If you know a good blog we’ve missed or if you are one of our members and would like some help to start blogging yourself then please get in touch.  In particular we’d like to find more sites from Scotland.

Everybody has a different experience of living with a bleeding disorder and many of those who blog have found approches that work for them.  Obviously, Haemophilia Scotland cannot be responsible for the content of external sites.  Before taking up any suggestions about managing your bleeding disorder that you find on websites, including ours, we would advice you discuss it with your Haemophilia Centre.

Women with a bleeding disorder

Funny Blood
Ros Cooper has type III von Willebrands disorder. She lives in Worcestershire in the UK and treats at home.  She also contracted Hepatitis C through contaminated blood products and campaigns for justice and support.

My Missing Factor
Jenna Lovell writes to inspire her readers to be healthy by sharing her story of living with von Willebrands.

Hemophilia is for Girls
A blog all about raising awareness for Women with Bleeding disorders. Ryanne has severe Factor V Deficiency and lives in Calgary, Alberta, Canada.

Men with a bleeding disorder

Missing Factor
A newly retired, frustrated writer, blogging his record the world of the 50s through the 70s from the point of view of a boy with Haemophilia.

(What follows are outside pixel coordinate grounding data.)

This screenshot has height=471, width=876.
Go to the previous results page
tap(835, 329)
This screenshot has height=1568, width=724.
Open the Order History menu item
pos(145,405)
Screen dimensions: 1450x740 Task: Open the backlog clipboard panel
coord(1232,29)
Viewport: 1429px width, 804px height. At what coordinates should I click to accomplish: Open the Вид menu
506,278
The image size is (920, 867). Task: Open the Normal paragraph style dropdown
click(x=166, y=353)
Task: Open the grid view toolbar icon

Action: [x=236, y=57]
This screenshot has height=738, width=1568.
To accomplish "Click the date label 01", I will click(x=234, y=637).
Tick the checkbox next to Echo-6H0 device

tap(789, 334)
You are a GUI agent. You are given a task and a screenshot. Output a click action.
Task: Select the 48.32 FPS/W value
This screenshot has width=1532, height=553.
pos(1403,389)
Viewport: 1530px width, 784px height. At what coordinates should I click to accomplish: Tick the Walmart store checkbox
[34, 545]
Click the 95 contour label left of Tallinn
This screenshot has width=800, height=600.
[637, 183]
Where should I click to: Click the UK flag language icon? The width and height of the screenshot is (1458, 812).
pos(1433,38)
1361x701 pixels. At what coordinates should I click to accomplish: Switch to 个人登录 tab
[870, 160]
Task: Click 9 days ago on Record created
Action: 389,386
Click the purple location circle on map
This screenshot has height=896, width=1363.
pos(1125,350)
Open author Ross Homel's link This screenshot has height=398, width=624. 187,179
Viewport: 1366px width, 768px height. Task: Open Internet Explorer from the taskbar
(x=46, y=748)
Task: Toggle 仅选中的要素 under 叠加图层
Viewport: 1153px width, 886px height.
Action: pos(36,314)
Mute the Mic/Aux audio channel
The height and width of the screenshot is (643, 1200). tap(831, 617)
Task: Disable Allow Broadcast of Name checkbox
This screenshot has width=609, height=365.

When Blood is Thinner than Water
Learning to love life with Haemophilia B (UK).

Parents

You Got Us
Beccason5: Living with a husband, three boys, a grandma and a dog in Uptown Chicago. Writing about autism, hemophilia, chaos and unwashed socks. Laughter keeps the crazy away.

Tommy Cameron
This is a mother’s story. This is a father’s story. This is our family’s story. And mostly, this is Tommy’s story.  Tommy has severe Haemophilia A.  His mother has published two books, details of which can be found on their website.

ProphyHolic
The random thoughts of a Mother dedicated to taking care of her sons with haemophilia, staying involved in the haemophilia community and continuing to learn about haemophilia.

For the love of Star
The story of a mother and daughter in the Philippines who were diagnosed with von Willebrand Disease (Type 2M) in 2007.

A Touch of Scarlett
Telling a story and spreading awareness of a rare bleeding disorder of Platelet Storage Pool Disorder

Collections

My Girls Blood
Cheryl and her team collect stories, posts and blogs from all over the world.

Infusr
Infuzr is a blog with content provided by multiple contributors for the purpose of educating, supporting and advocating for members of the haemophilia community.

Living Stories
1246 people with bleeding disorders in the UK were diagnosed with HIV following treatment with contaminated blood products. Of these, approximately 900 people have died. There are extraordinary stories to tell from the individuals and families affected. On this audio website, you can hear their stories, gain an insight into their experiences and learn the facts behind their history.

4 comments

  • Wow, such as good initiative xx

  • Thank you for sharing our story and raising awareness of PSPD

  • Hello,

    My name is Jennifer Cameron and I am the proud mother of a 6 year old boy born with Severe Hemophilia A. With the help of my son, I have written two books directed towards other children who have Hemophilia.
    My son is an amazingly brave person and it is a dream come true for our family to have these books circulating in hopes of helping other families and children whose day to day routines are similar to ours.
    I have included the link to the website where book purchases can be made. Thank you for your time.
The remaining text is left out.